■ **PROBLEM REQUIREMENTS**
The reply is to be the lines from the one with "You are a computer-use" through the last line of the records below, each retyped exactly, with pictures left out.

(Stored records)
· · ·

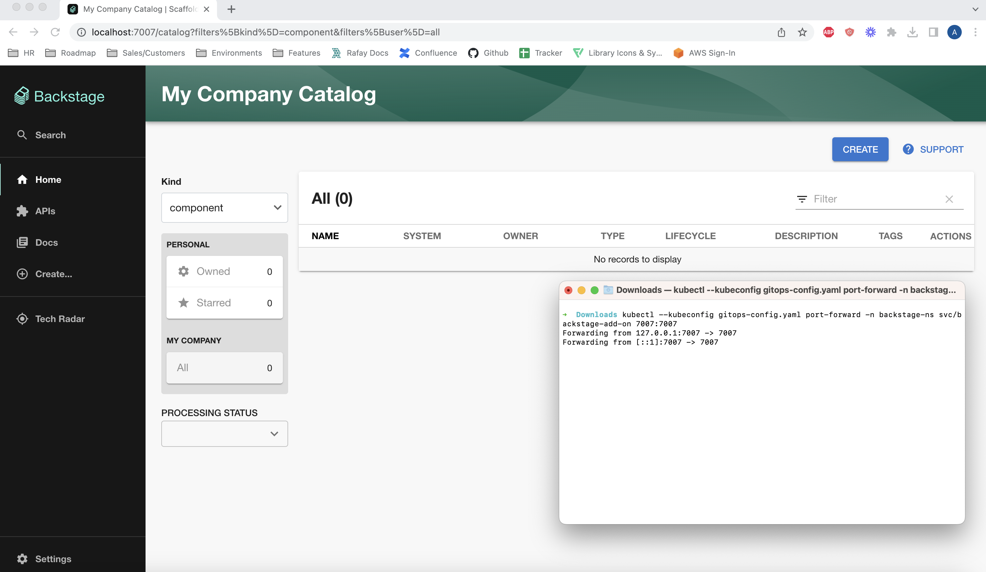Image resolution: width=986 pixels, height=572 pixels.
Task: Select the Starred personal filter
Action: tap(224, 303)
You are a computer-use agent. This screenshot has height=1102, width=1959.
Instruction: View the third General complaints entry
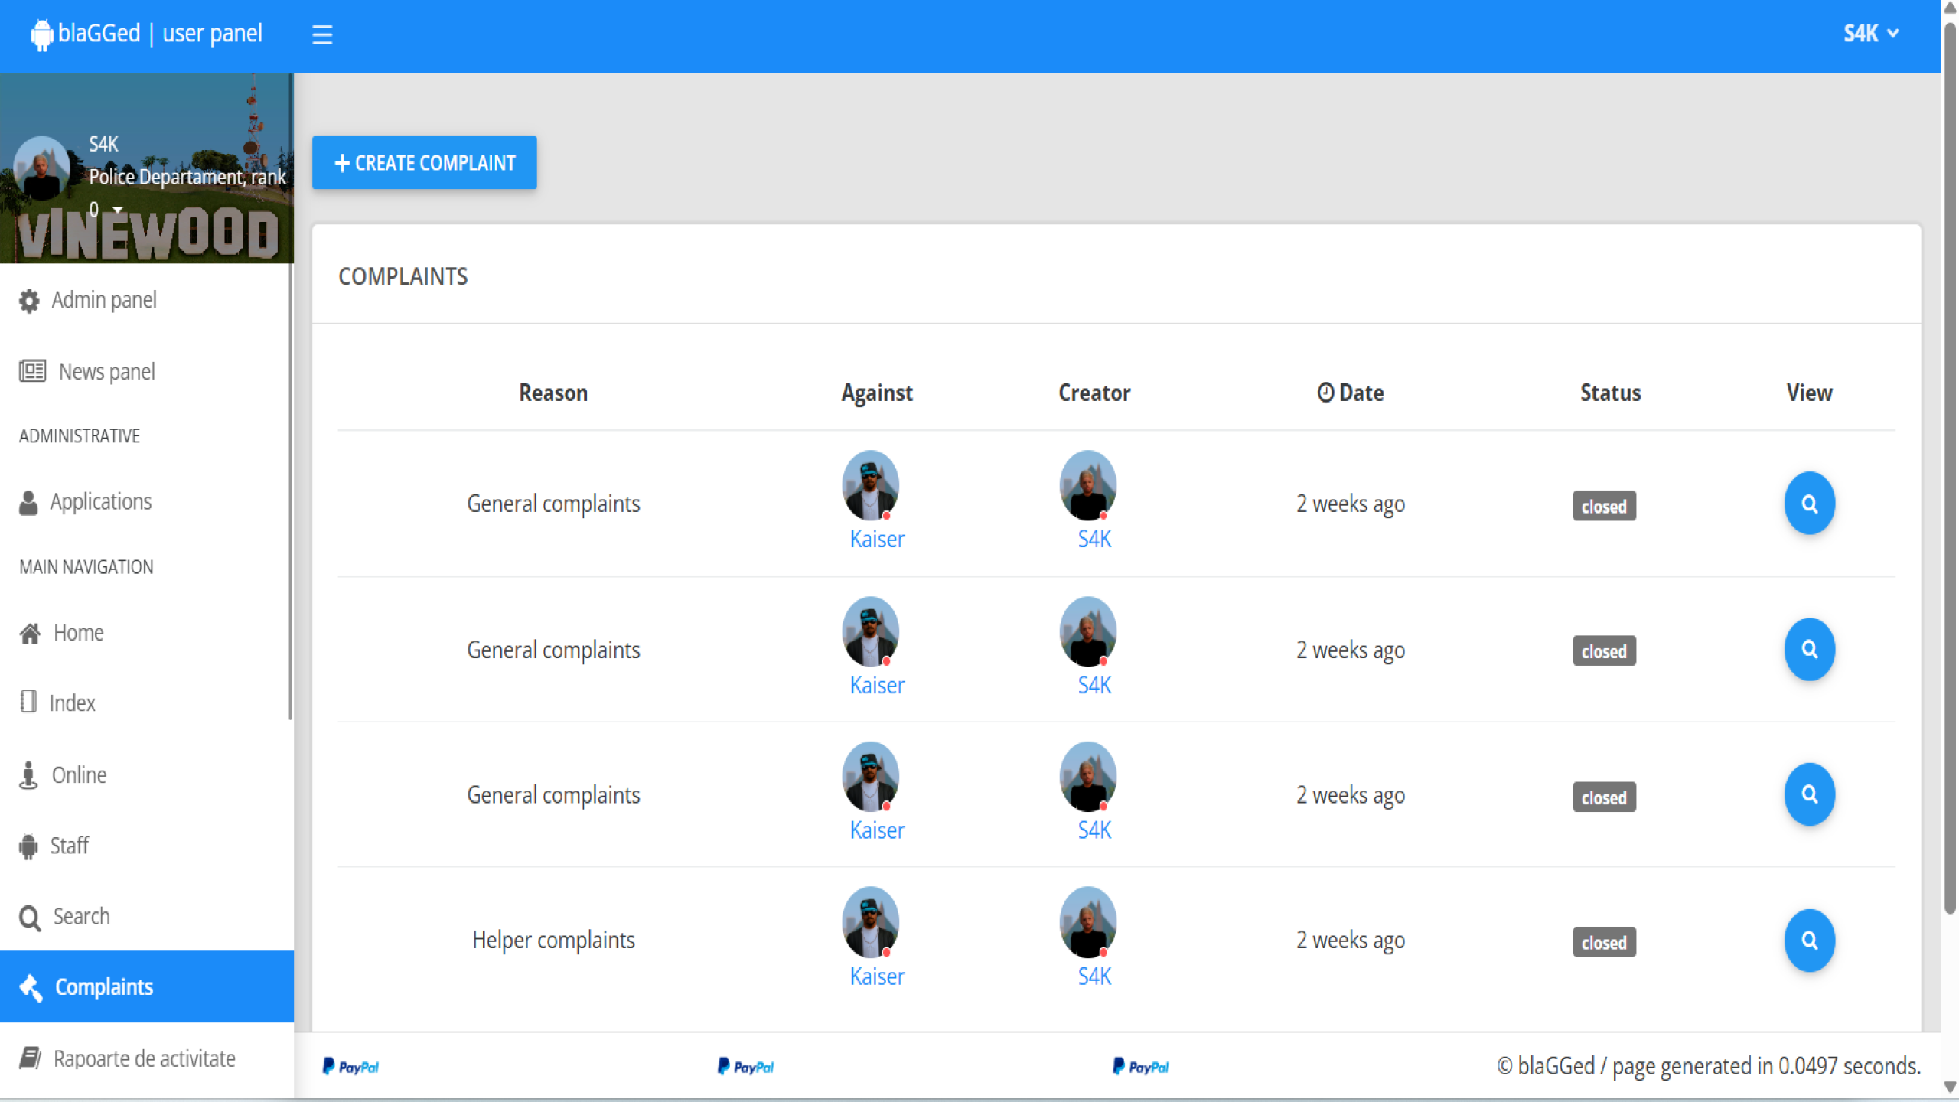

· · ·

■ **WRITTEN ANSWER**
You are a computer-use agent. This screenshot has height=1102, width=1959.
Instruction: View the third General complaints entry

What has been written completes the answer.